While in Spain this season, I spoke with locals from several regions of the country. In Barcelona, an incredibly popular tourist destination, Catalonians are frustrated that tax dollars raised in their region travel to the country’s capital and aren’t spent to support their community. The Basque struggle with government school requirements that students be taught in Euskera, when there aren’t enough teachers who speak the language. In general, housing is being bought up by Europeans from other countries, because prices in Spain are significantly lower than elsewhere in Europe.


One stark revelation I hadn’t anticipated came from a recent U.S. expatriate. He and his wife, who is half-Spanish, just bought a home in Madrid. The topic of unemployment came up, which I’ve followed as Spain has hovered between 15 percent and 25 percent unemployed for decades. I asked him what the jobless do. He said that those of the GenX age and above generally were able to find work, yet many in the next generation have yet to find careers. Caught in a sticky point of history, they’ve become somewhat of a “Lost Generation,” he said.

While these concerns are all uniquely Spanish, they reflect many challenges we face here: the struggle to maintain local control over tax dollars, to sustain quality services for the community, and to preserve a diverse, vibrant populace. See how Moonshine is dedicated to covering all these aspects, here. We are also looking down the barrel of a potential Lost Generation, not from a lack of jobs, but instead, housing.

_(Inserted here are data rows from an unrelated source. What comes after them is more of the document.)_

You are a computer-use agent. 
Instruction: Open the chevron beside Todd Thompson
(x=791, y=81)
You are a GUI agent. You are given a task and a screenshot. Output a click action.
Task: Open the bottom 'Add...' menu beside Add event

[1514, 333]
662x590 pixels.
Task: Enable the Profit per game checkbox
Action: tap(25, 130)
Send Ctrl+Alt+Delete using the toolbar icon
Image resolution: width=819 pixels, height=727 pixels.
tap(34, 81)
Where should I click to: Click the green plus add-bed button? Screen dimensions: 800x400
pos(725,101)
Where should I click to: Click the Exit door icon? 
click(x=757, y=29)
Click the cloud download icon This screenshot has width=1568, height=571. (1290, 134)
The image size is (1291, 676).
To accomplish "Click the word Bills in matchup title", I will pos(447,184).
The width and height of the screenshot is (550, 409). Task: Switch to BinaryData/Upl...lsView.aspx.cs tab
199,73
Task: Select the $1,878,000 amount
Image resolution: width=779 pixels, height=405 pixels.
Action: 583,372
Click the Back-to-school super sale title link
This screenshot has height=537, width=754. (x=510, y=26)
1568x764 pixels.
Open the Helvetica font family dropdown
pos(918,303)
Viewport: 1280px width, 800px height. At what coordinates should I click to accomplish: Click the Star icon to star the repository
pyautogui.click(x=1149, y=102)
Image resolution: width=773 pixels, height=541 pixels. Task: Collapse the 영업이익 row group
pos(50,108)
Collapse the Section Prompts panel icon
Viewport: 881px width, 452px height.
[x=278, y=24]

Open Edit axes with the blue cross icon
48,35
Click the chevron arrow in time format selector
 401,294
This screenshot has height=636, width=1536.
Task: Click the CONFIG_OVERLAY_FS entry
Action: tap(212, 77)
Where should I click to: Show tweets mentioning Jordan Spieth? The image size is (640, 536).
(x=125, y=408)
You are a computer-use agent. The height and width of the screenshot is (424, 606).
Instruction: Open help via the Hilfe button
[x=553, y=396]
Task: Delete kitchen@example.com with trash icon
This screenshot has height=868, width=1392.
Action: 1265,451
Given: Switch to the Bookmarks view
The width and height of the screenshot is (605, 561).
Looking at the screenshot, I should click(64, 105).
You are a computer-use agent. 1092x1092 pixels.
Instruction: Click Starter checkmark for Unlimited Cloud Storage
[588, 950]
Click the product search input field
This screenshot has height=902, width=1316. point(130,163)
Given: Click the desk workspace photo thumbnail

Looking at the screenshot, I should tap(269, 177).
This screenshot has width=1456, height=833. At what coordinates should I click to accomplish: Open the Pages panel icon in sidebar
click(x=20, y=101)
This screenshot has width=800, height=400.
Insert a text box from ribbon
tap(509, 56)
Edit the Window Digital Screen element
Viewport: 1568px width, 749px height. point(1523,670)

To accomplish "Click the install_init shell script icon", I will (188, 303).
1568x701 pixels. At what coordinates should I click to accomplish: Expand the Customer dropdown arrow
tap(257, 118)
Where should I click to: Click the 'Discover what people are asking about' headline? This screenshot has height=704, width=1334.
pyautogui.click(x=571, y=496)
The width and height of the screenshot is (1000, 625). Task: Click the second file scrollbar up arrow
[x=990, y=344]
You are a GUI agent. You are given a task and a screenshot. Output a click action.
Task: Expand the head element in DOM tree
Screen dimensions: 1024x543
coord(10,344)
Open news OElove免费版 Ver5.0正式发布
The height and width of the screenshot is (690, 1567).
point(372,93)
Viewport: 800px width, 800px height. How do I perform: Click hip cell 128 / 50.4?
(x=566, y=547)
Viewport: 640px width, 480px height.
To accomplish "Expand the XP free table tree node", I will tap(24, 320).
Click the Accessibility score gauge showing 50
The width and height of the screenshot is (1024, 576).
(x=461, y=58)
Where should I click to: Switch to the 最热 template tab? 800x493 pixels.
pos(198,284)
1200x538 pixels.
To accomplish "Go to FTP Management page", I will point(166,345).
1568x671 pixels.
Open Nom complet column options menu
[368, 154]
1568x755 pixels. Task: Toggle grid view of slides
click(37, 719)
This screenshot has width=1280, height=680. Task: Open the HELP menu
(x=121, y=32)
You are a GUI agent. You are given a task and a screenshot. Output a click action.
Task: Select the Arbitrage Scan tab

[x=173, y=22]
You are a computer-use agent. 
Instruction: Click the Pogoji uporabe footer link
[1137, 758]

Our region has become a landing place for people from the tech centers of the Bay Area and beyond, drawn by the lifestyle and housing that seems relatively inexpensive to them. There are advantages to this emigration but there is a real and imminent danger of it becoming extremely lopsided, of losing our community diversity. Keeping offices staffed was a real challenge this holiday season, according to conversations I’ve had with business owners or leaders across various industries — real estate, restaurants, hotels, retail, home services, and more.

As we embark on this new year, I encourage you to engage in genuine conversations with the people of your community. Ask your barista how he is doing, instead of treating him like a machine that makes coffee. Find out from the cable gal what challenges face her family. Inquire with your loan officer about where his staff lives and where they would prefer to live. Take a deep dive into your home community, as if you’ve dreamed of journeying to it, because it’s an unparalleled place and it’ll only stay that way with a united effort.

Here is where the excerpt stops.